Una macchia
d’olio ha la capacità, se versata nell’acqua, di allargarsi e inquinare
un’ampia superficie.
Allo stesso modo, vi sono comportamenti, scorretti, che per la loro
pervasività, sono capaci di "inquinare" i mercati finanziari,
minandone i meccanismi di funzionamento e finendo con il compromettere la
fiducia del pubblico, elemento essenziale al loro corretto e ordinato
funzionamento. Il riferimento è ai comportamenti detti "abusi di mercato"
che incidono proprio sul meccanismo di formazione dei prezzi, motore dei
mercati (rientrando in tale famiglia l’insider trading e la
manipolazione).
Questo tipo comportamenti è stato colpito dal legislatore, recependo la
direttiva 2003/6/Ce, con la legge n. 62 del 18 aprile 2005: ha introdotto un
sistema di sanzioni amministrative che si affianca a quelle penali,
ha inasprito le pene e ampliato i poteri di accertamento della Consob e
dell’autorità giudiziaria. Le sanzioni pecuniarie sono state poi
successivamente innalzate con la legge n. 262 del 28 dicembre 2005.
Il disvalore che caratterizza gli abusi di mercato sembra essere stato colto
dall’autorità giudiziaria che ha intensificato la propria attività in
questo campo attratta anche dagli strumenti d’indagine che le sono stati
concessi (intercettazioni telefoniche) e dalla possibilità di sanzionare,
con la giusta severità, comportamenti che altrimenti, anche a seguito di
altre modifiche legislative che nel frattempo si sono succedute (si pensi
alla nuova disciplina del falso in bilancio), sarebbero destinati a restare
praticamente impuniti.
La percezione del disvalore che a questi comportamenti viene attribuito
negli ordinamenti finanziariamente evoluti può essere fornita dall’esame
della vicenda Enron nella quale i soggetti ritenuti colpevoli (si va dal
falso in bilancio all’insider trading) rischiano una pena che si
avvicina ai due secoli di carcere.
La Consob e gli abusi di mercato: troppa timidezza?

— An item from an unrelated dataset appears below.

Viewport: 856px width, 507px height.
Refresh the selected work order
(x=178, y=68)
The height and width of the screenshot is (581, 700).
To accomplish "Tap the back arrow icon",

Per contro, la Consob non sembra aver ancora colto la
reale portata delle norme sugli abusi di mercato e sembra quasi timorosa di
applicarle e di esercitare i poteri che esse le concedono (sequestri,
confische, audizioni, anche di giornalisti, richieste di intercettazioni
telefoniche e collaborazione paritetica con la magistratura). Atteggiamento
strano per chi sino ad oggi si è lamentato dell’inadeguatezza dei mezzi
investigativi che poteva utilizzare, ma in linea con l’approccio avuto in
tutti i più recenti casi, da Parmalat a Fiat, dalla Cirio a Giacomelli, da
Rcs alle società di calcio quotate: non prevenzione dei problemi, ma mera
lettura dei giornali per individuare quali potrebbero essere le linee
investigative seguite dalla magistratura e azione limitata al far vedere
che, comunque "si è arrivati". Poco, anche se sempre meglio di quanto
recentemente fatto dalla Banca d’Italia.
L’autorità di controllo dei mercati, infatti, sembra essere ancorata a una
visione ipertrofica degli abusi di mercato, impegnata, più che a esplorare i
confini dei suoi poteri, ad autolimitarsi,.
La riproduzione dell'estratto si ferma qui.